Sanders supporters took over the Nevada Democratic Party. It’s not going well.
The senator lets it be known that he’s unhappy with work his followers have done in the critical battleground state.
Bernie Sanders speaks during the “Our Future is Now” tour at the Downtown Grand Hotel & Casino on October 28, 2022 in Las Vegas, Nevada. | David Becker/Getty Images
02/25/2023 07:01 AM EST
When Bernie Sanders’ supporters took over the Nevada Democratic Party two years ago, progressives across the country were thrilled.
Socialists had managed to bring down one of the most powerful establishment forces in the nation, the famed Democratic machine built by former Senate Majority Leader Harry Reid. They saw it as a blueprint for the progressive transformation of state parties.

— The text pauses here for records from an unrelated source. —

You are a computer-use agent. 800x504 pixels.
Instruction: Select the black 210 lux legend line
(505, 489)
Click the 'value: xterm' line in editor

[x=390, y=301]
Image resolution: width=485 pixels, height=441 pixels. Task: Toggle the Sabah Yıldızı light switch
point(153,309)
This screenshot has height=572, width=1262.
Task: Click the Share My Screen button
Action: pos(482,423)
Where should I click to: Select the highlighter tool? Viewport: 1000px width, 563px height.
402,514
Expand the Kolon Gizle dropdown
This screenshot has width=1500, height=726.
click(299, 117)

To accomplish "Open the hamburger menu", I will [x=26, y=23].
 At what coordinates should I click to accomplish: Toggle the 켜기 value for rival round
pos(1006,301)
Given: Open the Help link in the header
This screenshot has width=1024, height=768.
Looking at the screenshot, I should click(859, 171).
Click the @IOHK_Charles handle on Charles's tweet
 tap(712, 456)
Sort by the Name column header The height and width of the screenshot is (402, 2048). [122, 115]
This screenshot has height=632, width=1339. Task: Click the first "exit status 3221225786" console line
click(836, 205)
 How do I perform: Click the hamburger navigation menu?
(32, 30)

Two years after the experiment began, there are regrets.
Judith Whitmer, the insurgent party chair who wrested control of the party from mainstream Democrats, is facing a challenge in her reelection campaign next month amid doubts from her own former supporters and accusations that she abandoned her progressive principles. And even key figures in Bernie world — including Sanders himself — say they are unhappy and embittered by what’s transpired.
“The senator is pretty disappointed in Judith’s chairmanship, specifically around her failure to build a strong grassroots movement in the state,” said a person familiar with Sanders’ thinking. “A lot of us feel sad about what could have been. It was a big opportunity for Bernie-aligned folks in the state to prove some of the folks in the establishment wrong. And that hasn’t happened.”
The situation has left the Sanders coalition in Nevada fragmented right at the onset of the critical 2024 election. And it has set off larger debates about what, exactly, the progressive movement should be doing during the twilight of the senator’s career. There is even talk that it might simply be a waste of time for the progressives to win control of a state party’s machinery.
“There just has been a complete lack of competence or ability to accomplish anything significant,” said Peter Koltak, a Democratic strategist and former Nevada senior adviser for Sanders’ 2020 campaign, of the current state party leadership. “Look, there’s a lot of well-meaning activists involved there, but they don’t understand the ins and outs of how you build modern campaigns.”
In an interview, Whitmer expressed surprise over Sanders’ disappointment, pointing to a meeting she had earlier this year with him: “I think he would have said to me, ‘Hey Judith, I’m disappointed in what you’re doing’ if that was actually a true statement.”
But even for the most optimistic-minded liberal in the state, the state of disarray among the progressive movement in Nevada represents a shocking turnaround from 2021.
Back then, former Sanders aides, members of the Democratic Socialists of America, and other progressives united to elect Whitmer after working on Sanders’ win in the Nevada presidential caucus a year earlier. Sanders was part of the effort, sending texts from his political committee to encourage people to run for party posts and later fundraised for the state party. At the time, Whitmer promised to make the state party “accountable to the people,” revamp its get-out-the-vote efforts, and leverage the national party to make Nevada the first-in-the-nation primary.